El miércoles por la mañana, hora local, la Corte Suprema de Estados Unidos inició argumentos orales sobre el núcleo de las agresivas políticas comerciales del presidente Trump: la imposición de aranceles amplios y a veces elevados a la mayoría de los países del mundo. El caso determinará el destino de Trump. Tribunales federales inferiores han dictaminado que la autoridad legal de Trump para invocar la Ley de Poderes Económicos de Emergencia Internacional es insuficiente para imponer los llamados aranceles recíprocos a las importaciones de muchos socios comerciales de Estados Unidos.

El tribunal dijo que el Congreso, no el presidente, tenía la autoridad para imponer aranceles de esta manera.
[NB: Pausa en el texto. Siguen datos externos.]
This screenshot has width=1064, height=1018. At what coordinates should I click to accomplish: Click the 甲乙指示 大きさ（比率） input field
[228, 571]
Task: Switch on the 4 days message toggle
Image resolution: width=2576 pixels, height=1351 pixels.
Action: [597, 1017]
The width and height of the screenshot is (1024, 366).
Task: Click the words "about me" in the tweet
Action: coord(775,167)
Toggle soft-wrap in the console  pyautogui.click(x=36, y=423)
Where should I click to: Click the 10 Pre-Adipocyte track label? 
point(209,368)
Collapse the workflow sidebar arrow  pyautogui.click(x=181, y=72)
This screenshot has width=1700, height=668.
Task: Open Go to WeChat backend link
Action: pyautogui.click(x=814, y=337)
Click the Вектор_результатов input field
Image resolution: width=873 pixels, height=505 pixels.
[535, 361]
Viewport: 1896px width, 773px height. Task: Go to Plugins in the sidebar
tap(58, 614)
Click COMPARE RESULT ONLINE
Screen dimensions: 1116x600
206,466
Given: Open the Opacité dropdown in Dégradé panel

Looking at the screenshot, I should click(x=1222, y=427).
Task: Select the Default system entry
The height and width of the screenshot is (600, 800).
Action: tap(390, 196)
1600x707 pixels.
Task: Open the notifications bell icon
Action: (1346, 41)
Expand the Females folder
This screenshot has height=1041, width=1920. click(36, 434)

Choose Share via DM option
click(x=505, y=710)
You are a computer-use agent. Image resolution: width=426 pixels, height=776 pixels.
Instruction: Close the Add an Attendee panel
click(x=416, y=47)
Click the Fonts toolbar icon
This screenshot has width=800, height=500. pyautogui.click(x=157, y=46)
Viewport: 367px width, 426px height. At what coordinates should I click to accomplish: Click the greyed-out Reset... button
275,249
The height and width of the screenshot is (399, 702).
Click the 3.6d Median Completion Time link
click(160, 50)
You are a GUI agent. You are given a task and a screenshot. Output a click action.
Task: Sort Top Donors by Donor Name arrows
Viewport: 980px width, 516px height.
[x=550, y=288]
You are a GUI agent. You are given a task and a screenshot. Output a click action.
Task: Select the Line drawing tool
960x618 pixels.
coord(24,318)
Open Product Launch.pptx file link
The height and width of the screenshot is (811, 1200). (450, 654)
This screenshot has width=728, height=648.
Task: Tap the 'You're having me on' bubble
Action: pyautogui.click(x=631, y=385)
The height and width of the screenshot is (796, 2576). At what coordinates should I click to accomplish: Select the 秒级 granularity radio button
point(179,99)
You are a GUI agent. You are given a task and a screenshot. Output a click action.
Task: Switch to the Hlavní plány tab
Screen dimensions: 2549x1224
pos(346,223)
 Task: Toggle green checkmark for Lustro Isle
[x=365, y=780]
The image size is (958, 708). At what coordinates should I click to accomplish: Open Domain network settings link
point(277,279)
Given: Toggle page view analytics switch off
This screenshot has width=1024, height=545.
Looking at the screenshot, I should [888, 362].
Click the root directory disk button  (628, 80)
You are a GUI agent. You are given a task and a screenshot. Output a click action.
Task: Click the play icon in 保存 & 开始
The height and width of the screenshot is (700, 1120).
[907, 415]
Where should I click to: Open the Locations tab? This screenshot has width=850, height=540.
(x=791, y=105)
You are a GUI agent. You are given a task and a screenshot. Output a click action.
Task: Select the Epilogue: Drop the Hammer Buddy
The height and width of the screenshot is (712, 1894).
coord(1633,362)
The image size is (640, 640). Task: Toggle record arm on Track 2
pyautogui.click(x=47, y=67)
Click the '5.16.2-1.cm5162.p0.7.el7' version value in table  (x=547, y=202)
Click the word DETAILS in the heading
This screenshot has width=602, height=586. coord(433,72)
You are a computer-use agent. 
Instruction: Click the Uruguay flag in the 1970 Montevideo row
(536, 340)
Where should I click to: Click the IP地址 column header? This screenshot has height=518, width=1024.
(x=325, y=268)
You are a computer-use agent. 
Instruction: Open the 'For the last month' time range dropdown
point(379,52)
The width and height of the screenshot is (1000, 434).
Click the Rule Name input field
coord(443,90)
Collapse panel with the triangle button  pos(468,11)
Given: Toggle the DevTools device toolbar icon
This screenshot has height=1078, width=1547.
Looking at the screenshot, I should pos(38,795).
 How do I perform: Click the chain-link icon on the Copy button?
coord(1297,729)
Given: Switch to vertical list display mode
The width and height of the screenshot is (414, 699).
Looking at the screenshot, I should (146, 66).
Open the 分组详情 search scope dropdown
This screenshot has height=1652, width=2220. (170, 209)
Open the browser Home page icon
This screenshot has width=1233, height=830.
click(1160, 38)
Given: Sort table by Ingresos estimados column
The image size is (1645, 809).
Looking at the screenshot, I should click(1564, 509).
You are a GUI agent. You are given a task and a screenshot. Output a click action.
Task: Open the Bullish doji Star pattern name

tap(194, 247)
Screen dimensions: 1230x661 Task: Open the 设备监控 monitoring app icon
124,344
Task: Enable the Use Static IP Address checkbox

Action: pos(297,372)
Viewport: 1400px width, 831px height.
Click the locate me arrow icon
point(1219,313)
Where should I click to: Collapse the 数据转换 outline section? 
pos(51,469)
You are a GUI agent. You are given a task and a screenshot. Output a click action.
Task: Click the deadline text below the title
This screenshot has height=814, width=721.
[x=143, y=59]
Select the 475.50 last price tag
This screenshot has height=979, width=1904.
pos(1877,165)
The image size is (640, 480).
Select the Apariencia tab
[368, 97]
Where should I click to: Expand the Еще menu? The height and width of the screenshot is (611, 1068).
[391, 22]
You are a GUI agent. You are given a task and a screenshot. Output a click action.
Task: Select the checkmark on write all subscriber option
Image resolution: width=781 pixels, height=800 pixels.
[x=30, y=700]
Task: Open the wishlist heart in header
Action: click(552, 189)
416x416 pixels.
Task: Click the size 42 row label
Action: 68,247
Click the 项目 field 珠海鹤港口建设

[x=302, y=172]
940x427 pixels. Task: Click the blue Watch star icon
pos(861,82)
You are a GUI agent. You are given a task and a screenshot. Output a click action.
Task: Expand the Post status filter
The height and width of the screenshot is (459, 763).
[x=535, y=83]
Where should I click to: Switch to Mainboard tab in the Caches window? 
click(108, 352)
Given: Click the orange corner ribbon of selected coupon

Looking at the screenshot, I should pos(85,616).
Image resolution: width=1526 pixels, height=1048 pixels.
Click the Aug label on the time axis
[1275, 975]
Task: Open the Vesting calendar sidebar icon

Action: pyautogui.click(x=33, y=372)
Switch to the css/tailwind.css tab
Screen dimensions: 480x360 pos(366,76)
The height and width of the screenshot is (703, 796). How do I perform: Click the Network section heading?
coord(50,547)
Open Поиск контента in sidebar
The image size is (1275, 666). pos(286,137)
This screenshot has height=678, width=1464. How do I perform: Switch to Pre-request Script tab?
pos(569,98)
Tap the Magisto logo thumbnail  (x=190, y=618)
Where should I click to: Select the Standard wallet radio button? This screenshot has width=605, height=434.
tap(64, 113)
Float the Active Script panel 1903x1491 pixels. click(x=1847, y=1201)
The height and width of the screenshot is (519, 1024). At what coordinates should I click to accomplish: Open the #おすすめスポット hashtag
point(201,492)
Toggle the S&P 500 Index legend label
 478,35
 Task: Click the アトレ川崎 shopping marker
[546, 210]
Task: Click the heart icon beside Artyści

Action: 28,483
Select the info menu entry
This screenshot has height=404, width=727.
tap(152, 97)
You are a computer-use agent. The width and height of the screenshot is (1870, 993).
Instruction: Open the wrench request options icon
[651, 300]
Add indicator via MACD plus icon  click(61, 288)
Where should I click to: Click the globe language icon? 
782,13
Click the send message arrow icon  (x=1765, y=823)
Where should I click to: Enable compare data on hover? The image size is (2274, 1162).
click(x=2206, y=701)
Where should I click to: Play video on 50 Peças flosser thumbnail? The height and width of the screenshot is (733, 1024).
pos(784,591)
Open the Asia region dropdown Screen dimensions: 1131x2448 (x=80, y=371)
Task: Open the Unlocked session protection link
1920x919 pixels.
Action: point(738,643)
Estos aranceles comienzan en el 10% en muchos países y llegan hasta el 50% en productos de India y Brasil.
El Comité para un Presupuesto Federal Responsable estima que si se implementan estos aranceles, generarán $3 billones en ingresos adicionales para Estados Unidos para 2035. El grupo dijo la semana pasada que el gobierno federal impuso $151 mil millones en aranceles en la segunda mitad del año fiscal 2025, un aumento de casi el 300% con respecto al mismo período en el año fiscal 2024.
El secretario del Tesoro, Scott Bessant, tiene previsto asistir a los argumentos orales del miércoles. Dijo en un expediente judicial en septiembre que se podría exigir a Estados Unidos que reembolse 750.000 millones de dólares o más si la Corte Suprema dictamina que los aranceles son ilegales, pero espera hasta el próximo verano para pronunciarse.
El Tribunal Supremo no se pronunciará sobre el caso el miércoles. No está claro cuándo el tribunal anunciará su fallo.
El caso es visto como una prueba legal clave para Trump. La Corte Suprema falló a su favor en otras políticas durante su segundo mandato en la Casa Blanca.
Los jueces conservadores tienen una mayoría de 6 a 3 en la Corte Suprema.